▶ [Stored data]:
********

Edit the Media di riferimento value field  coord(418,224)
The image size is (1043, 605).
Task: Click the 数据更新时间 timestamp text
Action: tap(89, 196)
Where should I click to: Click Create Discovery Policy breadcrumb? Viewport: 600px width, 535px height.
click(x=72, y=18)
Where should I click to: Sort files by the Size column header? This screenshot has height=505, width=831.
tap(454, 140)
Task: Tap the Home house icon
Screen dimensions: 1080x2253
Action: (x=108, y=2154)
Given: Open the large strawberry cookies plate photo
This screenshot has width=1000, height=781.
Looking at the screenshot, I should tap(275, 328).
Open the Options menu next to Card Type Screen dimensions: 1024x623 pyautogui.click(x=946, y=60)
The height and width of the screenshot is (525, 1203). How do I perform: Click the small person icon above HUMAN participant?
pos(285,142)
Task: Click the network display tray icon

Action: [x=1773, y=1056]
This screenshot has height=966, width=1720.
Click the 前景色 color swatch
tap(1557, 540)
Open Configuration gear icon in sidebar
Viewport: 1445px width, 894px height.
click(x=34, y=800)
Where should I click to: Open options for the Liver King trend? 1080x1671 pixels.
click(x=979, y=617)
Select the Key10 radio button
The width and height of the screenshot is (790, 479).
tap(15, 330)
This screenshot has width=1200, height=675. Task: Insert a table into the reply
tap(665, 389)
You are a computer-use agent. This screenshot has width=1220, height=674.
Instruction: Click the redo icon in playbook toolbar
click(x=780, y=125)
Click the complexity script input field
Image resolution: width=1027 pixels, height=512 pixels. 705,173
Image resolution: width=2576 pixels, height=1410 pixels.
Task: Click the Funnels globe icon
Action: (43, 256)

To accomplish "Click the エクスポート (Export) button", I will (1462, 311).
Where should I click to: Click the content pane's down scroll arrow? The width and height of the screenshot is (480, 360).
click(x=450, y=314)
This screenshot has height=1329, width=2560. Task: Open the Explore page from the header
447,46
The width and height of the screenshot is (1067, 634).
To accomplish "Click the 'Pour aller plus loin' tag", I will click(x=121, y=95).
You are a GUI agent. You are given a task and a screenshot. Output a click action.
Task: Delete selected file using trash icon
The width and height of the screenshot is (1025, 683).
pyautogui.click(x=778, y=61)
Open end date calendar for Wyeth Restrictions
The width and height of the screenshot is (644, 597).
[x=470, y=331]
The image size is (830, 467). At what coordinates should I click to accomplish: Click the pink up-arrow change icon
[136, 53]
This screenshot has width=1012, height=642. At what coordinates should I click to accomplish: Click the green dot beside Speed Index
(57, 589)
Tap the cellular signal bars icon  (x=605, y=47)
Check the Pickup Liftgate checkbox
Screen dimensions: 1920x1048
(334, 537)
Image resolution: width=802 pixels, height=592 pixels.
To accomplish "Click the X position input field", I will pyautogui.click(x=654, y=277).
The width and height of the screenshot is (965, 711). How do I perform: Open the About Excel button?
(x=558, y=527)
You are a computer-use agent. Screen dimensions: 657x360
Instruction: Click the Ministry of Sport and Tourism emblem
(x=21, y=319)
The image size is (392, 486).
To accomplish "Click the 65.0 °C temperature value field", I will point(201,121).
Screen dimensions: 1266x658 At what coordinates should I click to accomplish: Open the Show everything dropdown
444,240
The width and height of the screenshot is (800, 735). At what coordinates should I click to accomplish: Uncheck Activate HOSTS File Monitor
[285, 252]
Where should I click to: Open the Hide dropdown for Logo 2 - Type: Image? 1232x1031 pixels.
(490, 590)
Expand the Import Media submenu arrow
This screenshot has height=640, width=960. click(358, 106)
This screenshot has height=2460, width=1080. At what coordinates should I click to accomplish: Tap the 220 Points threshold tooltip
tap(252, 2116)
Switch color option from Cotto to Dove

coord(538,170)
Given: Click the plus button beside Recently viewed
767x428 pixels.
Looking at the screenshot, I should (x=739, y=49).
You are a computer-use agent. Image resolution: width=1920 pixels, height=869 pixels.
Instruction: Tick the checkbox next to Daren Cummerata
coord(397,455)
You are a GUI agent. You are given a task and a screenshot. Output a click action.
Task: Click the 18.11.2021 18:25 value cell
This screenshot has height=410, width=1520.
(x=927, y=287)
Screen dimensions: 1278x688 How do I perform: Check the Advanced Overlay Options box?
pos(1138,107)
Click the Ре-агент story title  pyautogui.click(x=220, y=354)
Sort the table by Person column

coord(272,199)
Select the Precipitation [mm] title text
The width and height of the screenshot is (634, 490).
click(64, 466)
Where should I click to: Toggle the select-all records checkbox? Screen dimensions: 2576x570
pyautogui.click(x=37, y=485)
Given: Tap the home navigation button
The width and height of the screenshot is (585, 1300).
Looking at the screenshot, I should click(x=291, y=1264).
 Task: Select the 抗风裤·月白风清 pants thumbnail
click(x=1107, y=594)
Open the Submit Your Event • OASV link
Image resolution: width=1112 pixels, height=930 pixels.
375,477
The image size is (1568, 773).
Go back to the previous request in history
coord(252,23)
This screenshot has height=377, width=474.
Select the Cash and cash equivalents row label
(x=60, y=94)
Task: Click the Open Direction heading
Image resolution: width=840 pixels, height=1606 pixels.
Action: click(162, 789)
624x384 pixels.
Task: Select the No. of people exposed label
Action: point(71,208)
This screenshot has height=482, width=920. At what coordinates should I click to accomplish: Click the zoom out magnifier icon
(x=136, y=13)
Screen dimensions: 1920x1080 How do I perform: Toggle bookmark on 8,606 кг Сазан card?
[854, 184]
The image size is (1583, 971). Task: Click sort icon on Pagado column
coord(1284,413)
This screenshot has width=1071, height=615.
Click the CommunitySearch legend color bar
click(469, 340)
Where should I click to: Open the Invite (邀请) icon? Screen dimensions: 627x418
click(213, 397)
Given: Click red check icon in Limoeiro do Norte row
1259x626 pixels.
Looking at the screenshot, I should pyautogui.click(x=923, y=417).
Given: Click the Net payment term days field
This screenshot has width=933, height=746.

********

Up to and including the line with "You are a computer-use agent. This", output every line of the records above exactly, starting from the first; output nothing else.

▶ [The completed task]:
Edit the Media di riferimento value field  coord(418,224)
The image size is (1043, 605).
Task: Click the 数据更新时间 timestamp text
Action: tap(89, 196)
Where should I click to: Click Create Discovery Policy breadcrumb? Viewport: 600px width, 535px height.
click(x=72, y=18)
Where should I click to: Sort files by the Size column header? This screenshot has height=505, width=831.
tap(454, 140)
Task: Tap the Home house icon
Screen dimensions: 1080x2253
Action: (x=108, y=2154)
Given: Open the large strawberry cookies plate photo
This screenshot has width=1000, height=781.
Looking at the screenshot, I should tap(275, 328).
Open the Options menu next to Card Type Screen dimensions: 1024x623 pyautogui.click(x=946, y=60)
The height and width of the screenshot is (525, 1203). How do I perform: Click the small person icon above HUMAN participant?
pos(285,142)
Task: Click the network display tray icon

Action: [x=1773, y=1056]
This screenshot has height=966, width=1720.
Click the 前景色 color swatch
tap(1557, 540)
Open Configuration gear icon in sidebar
Viewport: 1445px width, 894px height.
click(x=34, y=800)
Where should I click to: Open options for the Liver King trend? 1080x1671 pixels.
click(x=979, y=617)
Select the Key10 radio button
The width and height of the screenshot is (790, 479).
tap(15, 330)
This screenshot has width=1200, height=675. Task: Insert a table into the reply
tap(665, 389)
You are a computer-use agent. This screenshot has width=1220, height=674.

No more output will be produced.